» Exercise instructions: Search the records for the string "computer". Copy each line where it occurs.

· · · · ·

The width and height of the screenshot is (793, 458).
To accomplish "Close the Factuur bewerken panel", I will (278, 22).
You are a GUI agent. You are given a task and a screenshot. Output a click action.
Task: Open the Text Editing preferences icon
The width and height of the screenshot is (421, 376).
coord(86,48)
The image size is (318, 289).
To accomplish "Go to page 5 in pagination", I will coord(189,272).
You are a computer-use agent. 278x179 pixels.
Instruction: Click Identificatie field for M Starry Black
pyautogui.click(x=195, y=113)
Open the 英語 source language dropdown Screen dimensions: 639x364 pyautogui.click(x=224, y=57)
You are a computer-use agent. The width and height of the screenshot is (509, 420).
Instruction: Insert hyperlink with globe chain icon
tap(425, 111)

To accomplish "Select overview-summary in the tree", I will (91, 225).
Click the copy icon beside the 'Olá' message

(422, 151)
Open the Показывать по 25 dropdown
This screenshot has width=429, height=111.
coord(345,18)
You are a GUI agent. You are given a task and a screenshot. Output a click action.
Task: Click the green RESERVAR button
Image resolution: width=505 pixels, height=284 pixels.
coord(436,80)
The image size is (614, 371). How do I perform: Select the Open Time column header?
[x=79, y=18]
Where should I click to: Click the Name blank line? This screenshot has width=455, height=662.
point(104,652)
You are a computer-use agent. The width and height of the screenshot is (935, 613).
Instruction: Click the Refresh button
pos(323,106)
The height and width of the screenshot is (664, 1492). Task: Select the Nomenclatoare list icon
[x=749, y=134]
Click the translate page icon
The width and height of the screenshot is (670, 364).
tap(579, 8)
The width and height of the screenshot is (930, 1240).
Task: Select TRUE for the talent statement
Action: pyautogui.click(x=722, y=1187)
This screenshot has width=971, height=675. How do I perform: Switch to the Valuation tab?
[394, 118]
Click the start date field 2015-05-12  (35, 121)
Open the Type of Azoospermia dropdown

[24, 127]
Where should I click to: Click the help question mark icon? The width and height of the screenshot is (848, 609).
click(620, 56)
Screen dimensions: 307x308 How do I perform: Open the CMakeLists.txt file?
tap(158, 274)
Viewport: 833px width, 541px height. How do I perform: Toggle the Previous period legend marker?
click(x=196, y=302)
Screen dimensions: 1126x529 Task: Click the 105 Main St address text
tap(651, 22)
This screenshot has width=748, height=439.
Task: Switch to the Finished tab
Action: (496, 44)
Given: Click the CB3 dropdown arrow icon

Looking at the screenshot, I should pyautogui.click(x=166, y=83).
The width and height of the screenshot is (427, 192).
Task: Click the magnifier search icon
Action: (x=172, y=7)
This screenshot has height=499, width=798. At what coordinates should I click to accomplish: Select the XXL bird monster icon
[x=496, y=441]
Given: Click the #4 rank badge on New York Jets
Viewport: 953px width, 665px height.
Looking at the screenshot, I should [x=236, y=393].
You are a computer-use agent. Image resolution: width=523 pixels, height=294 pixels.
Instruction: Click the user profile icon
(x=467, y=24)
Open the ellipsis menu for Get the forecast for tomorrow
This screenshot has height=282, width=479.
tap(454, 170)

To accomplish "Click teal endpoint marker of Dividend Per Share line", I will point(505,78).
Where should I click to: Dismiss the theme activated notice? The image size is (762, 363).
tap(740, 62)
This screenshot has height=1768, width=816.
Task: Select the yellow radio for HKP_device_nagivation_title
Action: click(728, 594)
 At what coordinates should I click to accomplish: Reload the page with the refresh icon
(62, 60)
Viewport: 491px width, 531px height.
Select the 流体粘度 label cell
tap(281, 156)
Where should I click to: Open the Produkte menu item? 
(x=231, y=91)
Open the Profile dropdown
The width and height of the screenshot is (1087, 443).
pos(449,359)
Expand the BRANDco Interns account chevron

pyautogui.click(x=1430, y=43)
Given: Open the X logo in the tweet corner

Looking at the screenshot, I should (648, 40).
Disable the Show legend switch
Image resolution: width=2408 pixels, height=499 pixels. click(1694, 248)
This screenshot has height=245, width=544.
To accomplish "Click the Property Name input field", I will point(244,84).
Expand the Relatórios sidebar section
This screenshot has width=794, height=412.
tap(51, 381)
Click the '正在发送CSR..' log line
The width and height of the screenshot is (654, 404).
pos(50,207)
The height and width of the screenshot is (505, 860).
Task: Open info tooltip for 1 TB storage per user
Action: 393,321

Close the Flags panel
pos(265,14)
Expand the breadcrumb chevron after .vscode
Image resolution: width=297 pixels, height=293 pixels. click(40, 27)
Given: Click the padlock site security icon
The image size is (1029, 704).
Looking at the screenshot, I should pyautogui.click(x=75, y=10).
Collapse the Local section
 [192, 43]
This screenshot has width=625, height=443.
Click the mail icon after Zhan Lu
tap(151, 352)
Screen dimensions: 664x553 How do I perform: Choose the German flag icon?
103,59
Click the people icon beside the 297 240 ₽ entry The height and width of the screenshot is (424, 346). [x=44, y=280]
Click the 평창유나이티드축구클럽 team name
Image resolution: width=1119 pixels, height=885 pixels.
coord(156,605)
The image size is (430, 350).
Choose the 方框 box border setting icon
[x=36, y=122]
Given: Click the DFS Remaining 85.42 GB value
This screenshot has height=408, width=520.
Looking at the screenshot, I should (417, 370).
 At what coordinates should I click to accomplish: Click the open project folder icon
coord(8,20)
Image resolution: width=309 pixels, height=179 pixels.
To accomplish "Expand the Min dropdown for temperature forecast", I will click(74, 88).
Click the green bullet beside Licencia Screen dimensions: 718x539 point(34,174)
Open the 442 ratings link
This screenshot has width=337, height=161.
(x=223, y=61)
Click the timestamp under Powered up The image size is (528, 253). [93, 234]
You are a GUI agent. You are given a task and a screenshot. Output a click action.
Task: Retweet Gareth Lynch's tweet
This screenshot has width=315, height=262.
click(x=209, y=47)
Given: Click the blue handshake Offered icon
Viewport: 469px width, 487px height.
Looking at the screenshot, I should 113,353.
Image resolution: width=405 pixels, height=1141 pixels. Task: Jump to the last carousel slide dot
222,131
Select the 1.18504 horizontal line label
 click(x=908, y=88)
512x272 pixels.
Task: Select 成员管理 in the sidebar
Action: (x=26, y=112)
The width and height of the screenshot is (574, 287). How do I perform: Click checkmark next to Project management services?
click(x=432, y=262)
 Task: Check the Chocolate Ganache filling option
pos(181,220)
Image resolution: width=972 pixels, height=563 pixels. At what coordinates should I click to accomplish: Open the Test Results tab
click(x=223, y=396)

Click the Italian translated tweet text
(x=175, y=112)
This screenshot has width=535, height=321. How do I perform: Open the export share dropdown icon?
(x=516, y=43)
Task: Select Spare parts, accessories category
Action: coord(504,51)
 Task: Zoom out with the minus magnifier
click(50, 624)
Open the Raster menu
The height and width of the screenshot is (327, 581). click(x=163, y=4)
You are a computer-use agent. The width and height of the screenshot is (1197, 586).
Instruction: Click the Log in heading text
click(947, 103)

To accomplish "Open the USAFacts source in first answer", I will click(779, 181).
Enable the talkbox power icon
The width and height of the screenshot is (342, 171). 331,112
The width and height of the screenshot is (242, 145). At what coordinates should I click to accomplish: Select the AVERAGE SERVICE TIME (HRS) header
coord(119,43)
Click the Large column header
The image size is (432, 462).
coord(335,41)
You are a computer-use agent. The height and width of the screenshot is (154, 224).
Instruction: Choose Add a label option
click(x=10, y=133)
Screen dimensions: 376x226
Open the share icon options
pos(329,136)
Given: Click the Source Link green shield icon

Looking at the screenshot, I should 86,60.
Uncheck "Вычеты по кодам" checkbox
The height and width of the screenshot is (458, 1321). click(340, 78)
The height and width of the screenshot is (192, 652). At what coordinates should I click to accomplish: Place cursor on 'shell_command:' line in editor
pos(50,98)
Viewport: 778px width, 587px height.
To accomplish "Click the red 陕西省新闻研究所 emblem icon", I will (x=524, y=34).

· · · · ·

» The answer:
You are a computer-use agent. 278x179 pixels.
You are a computer-use agent. The width and height of the screenshot is (509, 420).
You are a computer-use agent. The width and height of the screenshot is (935, 613).
You are a computer-use agent. Image resolution: width=523 pixels, height=294 pixels.
You are a computer-use agent. The width and height of the screenshot is (1197, 586).
You are a computer-use agent. The height and width of the screenshot is (154, 224).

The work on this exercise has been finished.